The crowd of convicts stood in the alley-way for another quarter of an hour with a look of terror in their eyes. And by slow degrees, as nothing further was heard, they melted away.
Later in the night more groans were heard, and these also came from the Marquis. They did not hear Chéri-Bibi’s voice again. And it was this which produced a greater strain of anxiety than when the groans came from him.
The Dodger, gloomy and sullen, did not leave the deck, nor did he answer anyone who spoke to him.
One evening the lookout man cried:— “Land on the port bow!” and the Dodger said with a sigh: “At last!”
Some minutes later the Kanaka came to meet him.
“Dodger, we’re near land,” he said. “In a few hours we shall be at Cape Town. You know that we are to l
and you a little below Malmesbury. Pack up your traps, my lad. We shall give you all the necessary papers, and you’ll find the complete scheme of what you’ve got to do written out in Chéri-Bibi’s handwriting. Are you ready?”
“No,” returned the Dodger, who had been nursing an idea.
“Why not?”
“Because I refuse to take upon myself this job until I’ve had a final interview with Chéri-Bibi.”
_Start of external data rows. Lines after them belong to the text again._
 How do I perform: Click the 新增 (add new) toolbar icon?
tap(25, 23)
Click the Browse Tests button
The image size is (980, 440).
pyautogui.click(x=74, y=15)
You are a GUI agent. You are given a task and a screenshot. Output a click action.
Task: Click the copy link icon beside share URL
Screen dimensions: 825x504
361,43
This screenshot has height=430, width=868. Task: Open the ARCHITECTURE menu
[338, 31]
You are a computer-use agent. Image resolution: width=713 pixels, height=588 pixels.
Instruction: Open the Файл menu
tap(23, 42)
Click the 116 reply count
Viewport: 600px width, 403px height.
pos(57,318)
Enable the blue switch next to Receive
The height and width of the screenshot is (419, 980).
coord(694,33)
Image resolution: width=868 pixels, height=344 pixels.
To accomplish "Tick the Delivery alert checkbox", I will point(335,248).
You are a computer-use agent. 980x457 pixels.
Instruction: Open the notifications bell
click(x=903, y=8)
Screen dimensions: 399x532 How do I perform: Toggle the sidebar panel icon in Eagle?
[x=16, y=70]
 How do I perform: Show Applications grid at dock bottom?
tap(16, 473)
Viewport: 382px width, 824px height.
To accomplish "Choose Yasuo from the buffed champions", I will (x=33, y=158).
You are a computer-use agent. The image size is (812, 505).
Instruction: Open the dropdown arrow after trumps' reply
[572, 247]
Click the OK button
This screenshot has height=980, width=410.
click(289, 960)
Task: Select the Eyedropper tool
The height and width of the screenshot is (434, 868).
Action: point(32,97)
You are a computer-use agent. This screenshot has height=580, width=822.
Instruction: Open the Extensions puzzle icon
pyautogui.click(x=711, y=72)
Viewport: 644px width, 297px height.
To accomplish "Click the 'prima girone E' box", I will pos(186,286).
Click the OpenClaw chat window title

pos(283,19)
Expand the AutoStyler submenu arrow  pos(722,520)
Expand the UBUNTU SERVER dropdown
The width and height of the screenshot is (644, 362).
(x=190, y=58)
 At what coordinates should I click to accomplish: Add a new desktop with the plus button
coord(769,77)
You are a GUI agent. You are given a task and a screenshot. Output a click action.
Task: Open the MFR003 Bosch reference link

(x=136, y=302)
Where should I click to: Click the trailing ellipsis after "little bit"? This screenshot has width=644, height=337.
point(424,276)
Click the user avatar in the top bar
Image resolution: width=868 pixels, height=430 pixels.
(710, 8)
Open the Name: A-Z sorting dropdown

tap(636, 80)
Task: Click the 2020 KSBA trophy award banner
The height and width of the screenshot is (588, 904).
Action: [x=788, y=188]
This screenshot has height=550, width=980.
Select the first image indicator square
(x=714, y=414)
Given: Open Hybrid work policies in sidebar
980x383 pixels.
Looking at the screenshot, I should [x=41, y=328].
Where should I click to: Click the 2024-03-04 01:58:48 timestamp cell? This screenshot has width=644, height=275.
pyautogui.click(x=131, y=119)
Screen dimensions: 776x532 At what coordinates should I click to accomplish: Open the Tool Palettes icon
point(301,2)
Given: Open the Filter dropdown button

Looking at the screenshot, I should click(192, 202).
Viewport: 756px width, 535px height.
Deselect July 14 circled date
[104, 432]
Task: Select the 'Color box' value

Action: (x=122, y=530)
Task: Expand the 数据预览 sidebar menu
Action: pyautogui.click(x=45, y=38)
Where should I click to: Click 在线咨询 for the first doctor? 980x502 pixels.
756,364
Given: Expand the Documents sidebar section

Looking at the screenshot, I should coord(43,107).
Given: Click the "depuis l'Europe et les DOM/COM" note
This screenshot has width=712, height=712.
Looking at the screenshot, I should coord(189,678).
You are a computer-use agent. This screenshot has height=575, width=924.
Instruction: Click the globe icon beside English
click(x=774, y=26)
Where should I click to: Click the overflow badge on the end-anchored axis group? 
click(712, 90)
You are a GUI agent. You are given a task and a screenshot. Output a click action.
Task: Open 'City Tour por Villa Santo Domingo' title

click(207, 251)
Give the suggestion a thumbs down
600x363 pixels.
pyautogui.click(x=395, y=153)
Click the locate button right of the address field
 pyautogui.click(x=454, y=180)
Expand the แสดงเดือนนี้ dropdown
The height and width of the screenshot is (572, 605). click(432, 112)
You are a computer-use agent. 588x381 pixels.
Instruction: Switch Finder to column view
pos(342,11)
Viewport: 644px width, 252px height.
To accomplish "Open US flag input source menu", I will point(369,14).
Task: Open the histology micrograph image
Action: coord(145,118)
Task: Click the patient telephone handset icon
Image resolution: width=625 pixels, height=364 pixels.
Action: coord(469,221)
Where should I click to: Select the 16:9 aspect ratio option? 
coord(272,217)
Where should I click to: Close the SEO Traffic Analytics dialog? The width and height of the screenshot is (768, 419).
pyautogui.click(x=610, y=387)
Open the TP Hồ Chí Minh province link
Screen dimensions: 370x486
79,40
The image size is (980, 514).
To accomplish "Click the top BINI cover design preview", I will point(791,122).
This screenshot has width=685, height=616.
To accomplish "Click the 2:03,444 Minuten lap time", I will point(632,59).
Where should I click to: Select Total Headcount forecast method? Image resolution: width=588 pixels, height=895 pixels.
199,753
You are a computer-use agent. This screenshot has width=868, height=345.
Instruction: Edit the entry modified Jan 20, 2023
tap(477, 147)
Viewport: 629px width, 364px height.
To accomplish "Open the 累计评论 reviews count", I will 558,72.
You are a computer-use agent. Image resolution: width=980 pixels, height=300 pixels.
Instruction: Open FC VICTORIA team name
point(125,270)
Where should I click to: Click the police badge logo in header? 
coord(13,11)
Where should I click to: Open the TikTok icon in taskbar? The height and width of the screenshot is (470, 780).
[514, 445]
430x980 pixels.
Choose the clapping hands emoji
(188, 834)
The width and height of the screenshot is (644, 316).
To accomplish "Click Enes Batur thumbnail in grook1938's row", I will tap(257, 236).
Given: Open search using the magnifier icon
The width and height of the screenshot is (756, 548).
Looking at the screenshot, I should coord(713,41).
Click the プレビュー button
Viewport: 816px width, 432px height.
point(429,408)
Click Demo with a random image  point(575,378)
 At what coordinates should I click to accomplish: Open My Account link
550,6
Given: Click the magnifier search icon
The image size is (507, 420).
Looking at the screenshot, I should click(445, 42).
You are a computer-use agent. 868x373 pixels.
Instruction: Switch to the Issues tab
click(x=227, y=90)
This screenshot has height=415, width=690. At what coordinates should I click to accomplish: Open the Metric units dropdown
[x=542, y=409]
“You’ve made up your mind?”
“I’ve made up my mind.”
“Can I tell Chéri-Bibi so?”
“By all means, Kanaka....”
The crew were soon aware that the two men were at variance, and they considered that the Dodger was in the right. Excitement was general, and there was no doubt that the most reckless among them were inclined to take extreme measures when the Kanaka came back and said simply:
“Chéri-Bibi will see the Dodger before he goes.” The crew gave way to shouts of joy and cheers. The Dodger left them to pack up his things in a state of great emotion. It was quite dark when the Kanaka came to fetch him. The Dodger followed him trembling in every limb. At last the cabin door was opened; and the Toper, Little Buddha, the Top and Carrots waited outside to hear the result of the interview.
When he first entered the cabin the Dodger could distinguish absolutely nothing. No light was burning. Then gradually, as his eyes grew accustomed to the darkness, he saw by the faint glimmer that filtered through the port hole, the upstanding outline of the Countess, and afterwards, at his right and left, two bodies lying on bunks, or rather two mere shadows deprived of all power of movement.
He could not have said which was Chéri-Bibi and which was the Marquis.
The sound of Chéri-Bibi’s voice soon put an end to his doubts.
“Sit down here, Dodger.”
A chair was drawn up, and as he dropped into it he whispered:
“Chéri-Bibi!”
“So you wanted to see me before you go, my dear fellow.”
“My dear Chéri-Bibi.... Have you been very ill, then?... Are you getting better now?... Give us your fist, old pal.”